Bez+Kock Architekten BDA

Germany

Project Details

Location

Location(City/Country):

Rinteln / Germany
Tipology

Tipology:

Educational
Year

Year (Design/Construction):

2017 / 2021
Area

Area (Net/Gross):

7140 m2 / 9315 m2
Operational Carbon emissions

Operational Carbon emissions (B6) kgCO2e/m2/y:

-
Embodied Carbon emissions

Embodied Carbon emissions (A1-A3) kgCO2e/m2:

-
  • Design for disassembly. Facade, structural frame, interior walls, roof and ceilings can be dismantled and reused.
  • Wood construction in general, as a sustainable material and decisive for the design concept and room atmosphere.
  • Flexible design allows for future rearrangements of the different rooms without involving demolition works.
  • Synergies on the entire school campus with regard to the use of large, public spaces such as the library, auditorium, conference rooms and sports facilities as well as science rooms. This meant that less enclosed space was required overall.
  • Electricity consumption is covered in its entirety by Photovoltaic panels installed in the roof.
  • The district heating is obtained from biogas from a neighbouring farm.
  • Night cooling via automated skylight windows and skylight domes.

The site of the Integrated Comprehensive School is located at Burgfeldsweide, south of the city center of Rinteln (Lower Saxony). A simple and geometrically clear structure, designed for a maximum of 900 pupils, complements the ensemble on the school site opposite the existing high school. With its calm, rectangular geometry, the two-story new building formulates an urban counterpoint to the evolved structure of the existing building. Its façade is made of larch wood, which was cut in the client’s own forestry operation.
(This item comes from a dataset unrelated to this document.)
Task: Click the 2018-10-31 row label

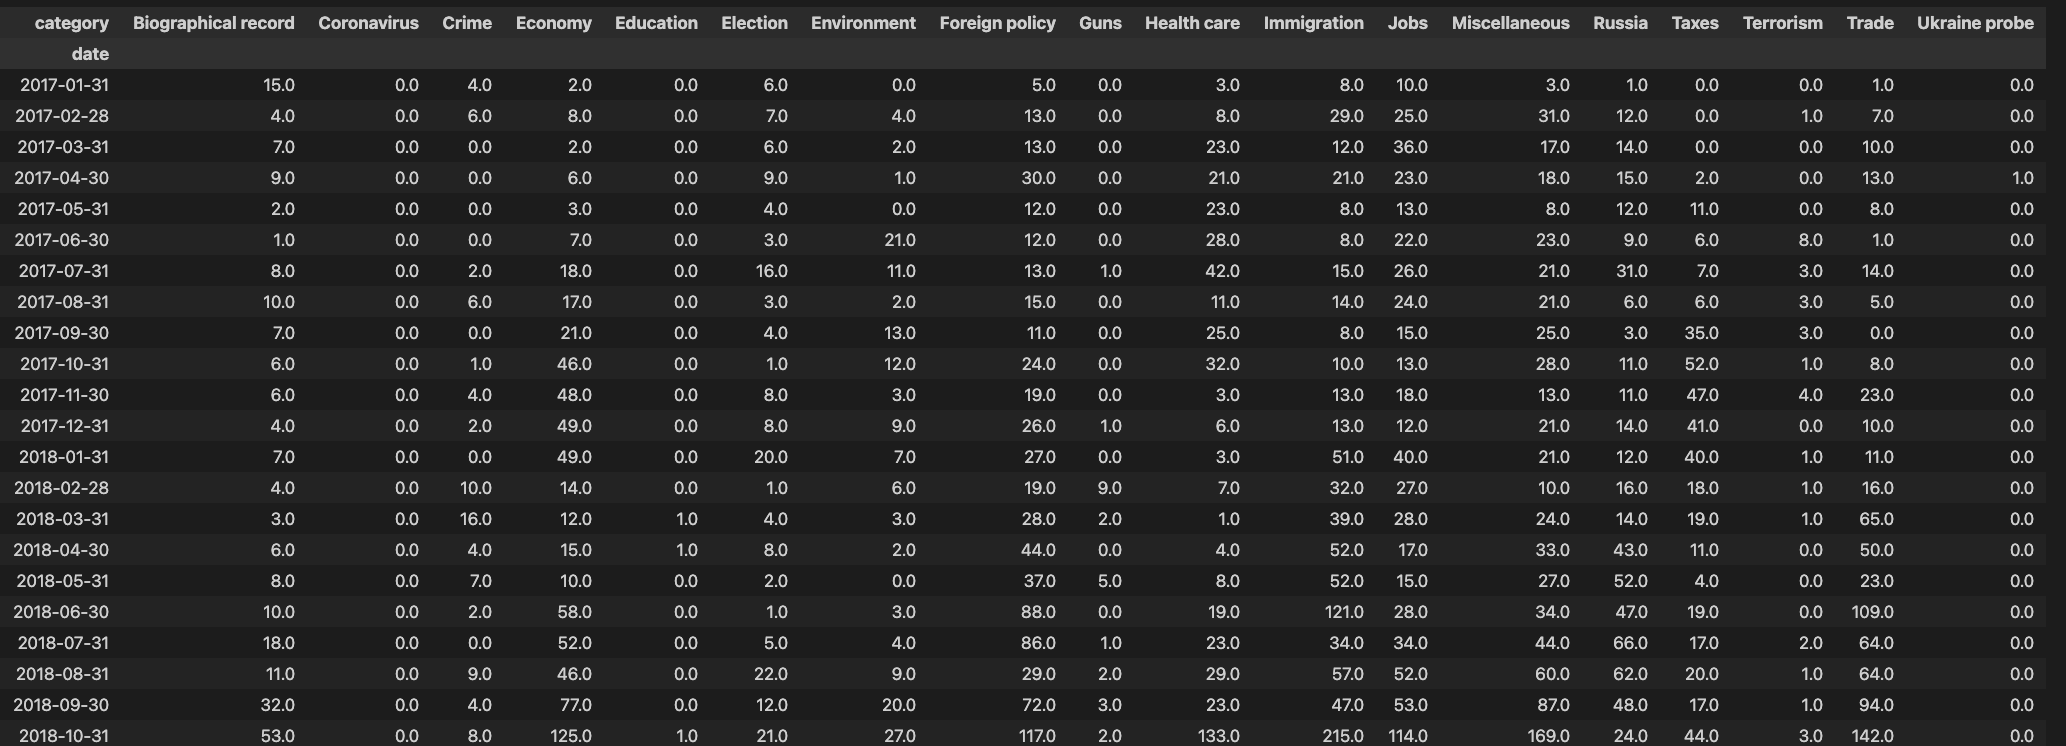Action: click(x=63, y=736)
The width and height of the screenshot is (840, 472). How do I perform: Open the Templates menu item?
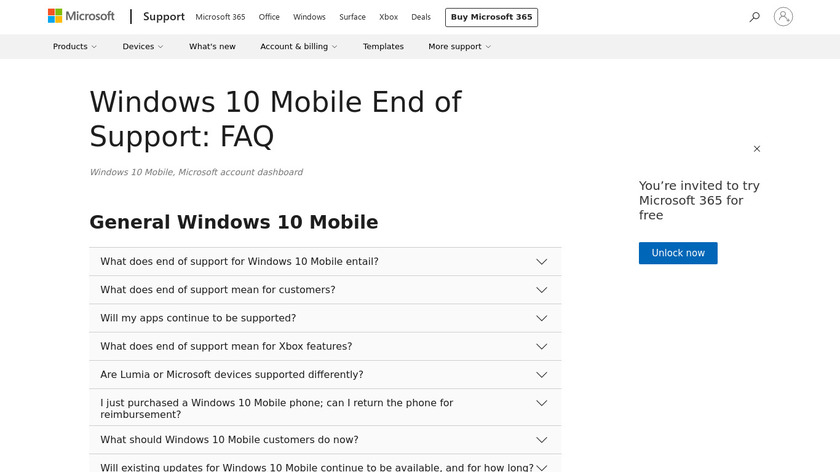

Facing the schoolyard, the 112 m long school building has an open entrance zone along its entire long side, which serves as a welcome gesture, a covered break area, a communication space and access to the individual learning clusters. This mediating entrance creates a low- threshold access into a bright and friendly school building.

The internal layout of the new building is also clear and simple: three rectangular double clusters sit on a base occupied by subject rooms and administration, which are subdivided and lit via four inner courtyards. Designed as play yards or interior reed gardens, the inner courtyards allow for easy orientation within the building and clear address formation of the individual clusters.

Music and art rooms form the central block of specialized classes on the ground floor, the rather more robust area of workshops is oriented to the west, and the specialized science classes define the back of the building to the north. The administrative area is located close to the bus stops and parking lots, and is thus accessible to parents and teachers by a short route – and yet arranged rather discreetly with respect to school operations.

The ICS was designed to be barrier-free, integrative and sustainable. It is designed as a demountable solid wood building with a timber frame façade, almost all essential structural and building components remain visible in the interior. This makes the timber construction an initial component of the design concept. Pleasant room atmosphere and material haptics are combined with rational production, short construction time and a future-oriented energy concept.

The new building has KfW 55 standard and is supplied with biogas from a nearby plant. The primary energy factor is fp=0.00. With a yield of 176,000 kWh, the photovoltaic system almost completely covers the projected annual electricity consumption of approx. 200,000 kWh. A total of approx. 2,815 m3 of wood and only approx. 2,650 m3 of concrete were used.